Exercise details
Required from the data below: the exact lines starting at the line containing "Where should I" and ending at the line containing "Image resolution: width=500", with both ends kept and all pictures dropped.

Data extracts
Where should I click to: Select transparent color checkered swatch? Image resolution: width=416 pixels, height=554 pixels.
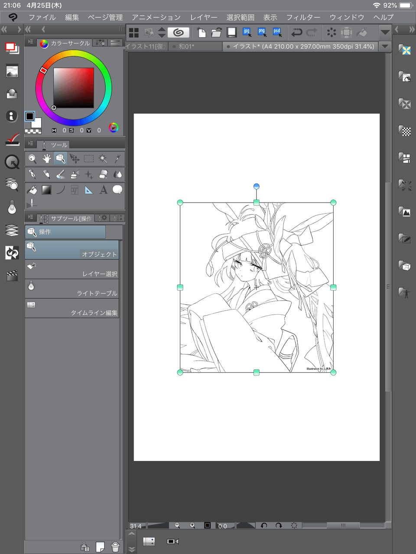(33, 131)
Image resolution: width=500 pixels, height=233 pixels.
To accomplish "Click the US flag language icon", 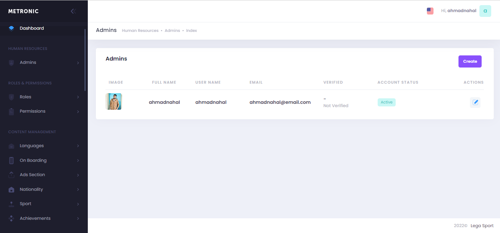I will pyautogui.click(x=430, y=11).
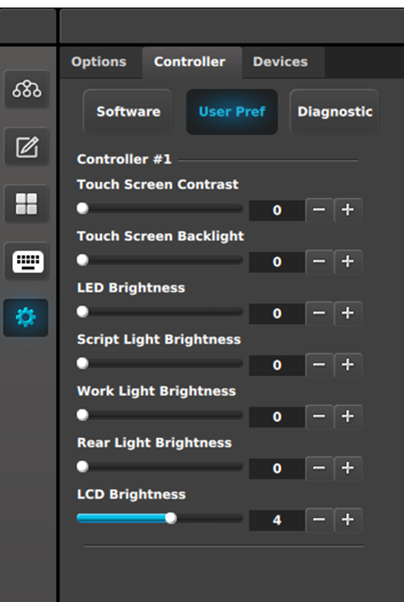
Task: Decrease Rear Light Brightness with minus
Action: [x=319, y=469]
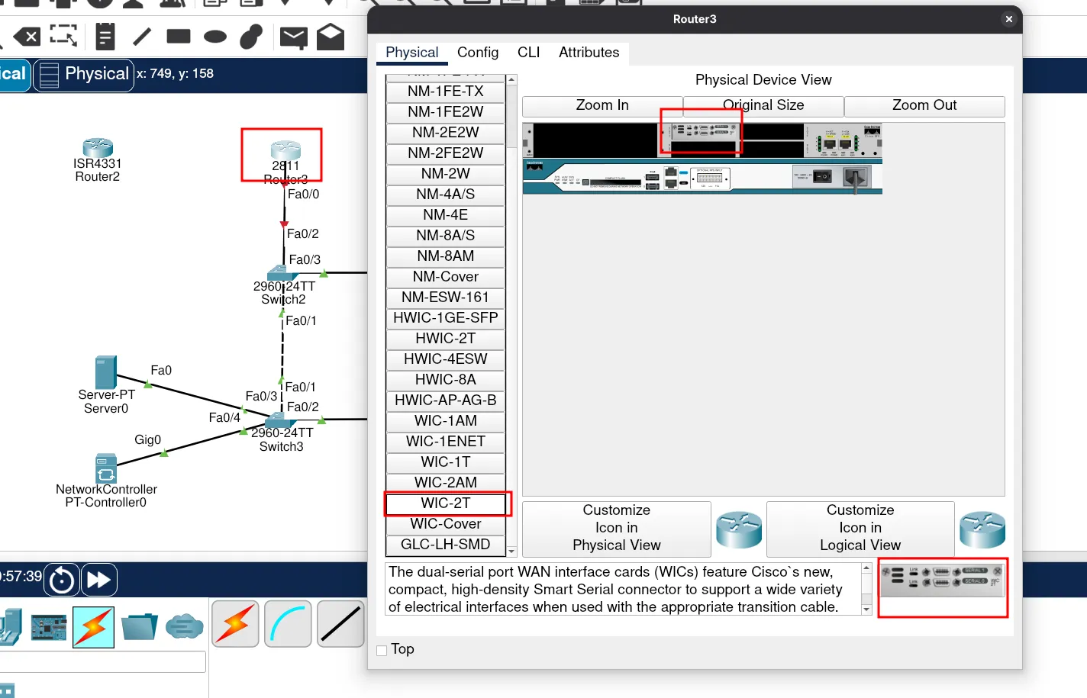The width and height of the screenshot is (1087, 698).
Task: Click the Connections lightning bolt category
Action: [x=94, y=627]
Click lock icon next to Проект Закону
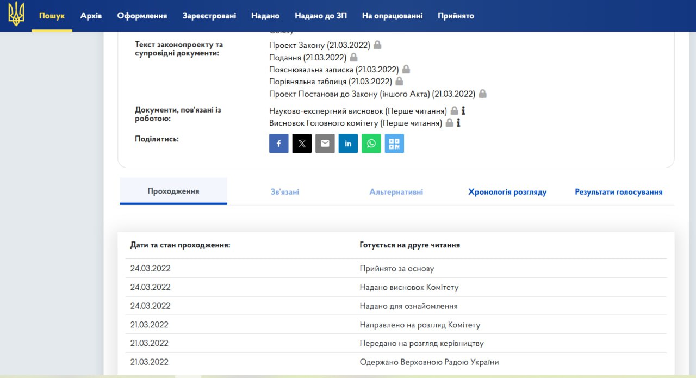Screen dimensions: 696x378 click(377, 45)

--

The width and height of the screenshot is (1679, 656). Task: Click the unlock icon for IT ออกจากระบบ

Solution below
Where should I click to: Select transparent color checkered swatch? Image resolution: width=416 pixels, height=554 pixels.
(33, 131)
Image resolution: width=500 pixels, height=233 pixels.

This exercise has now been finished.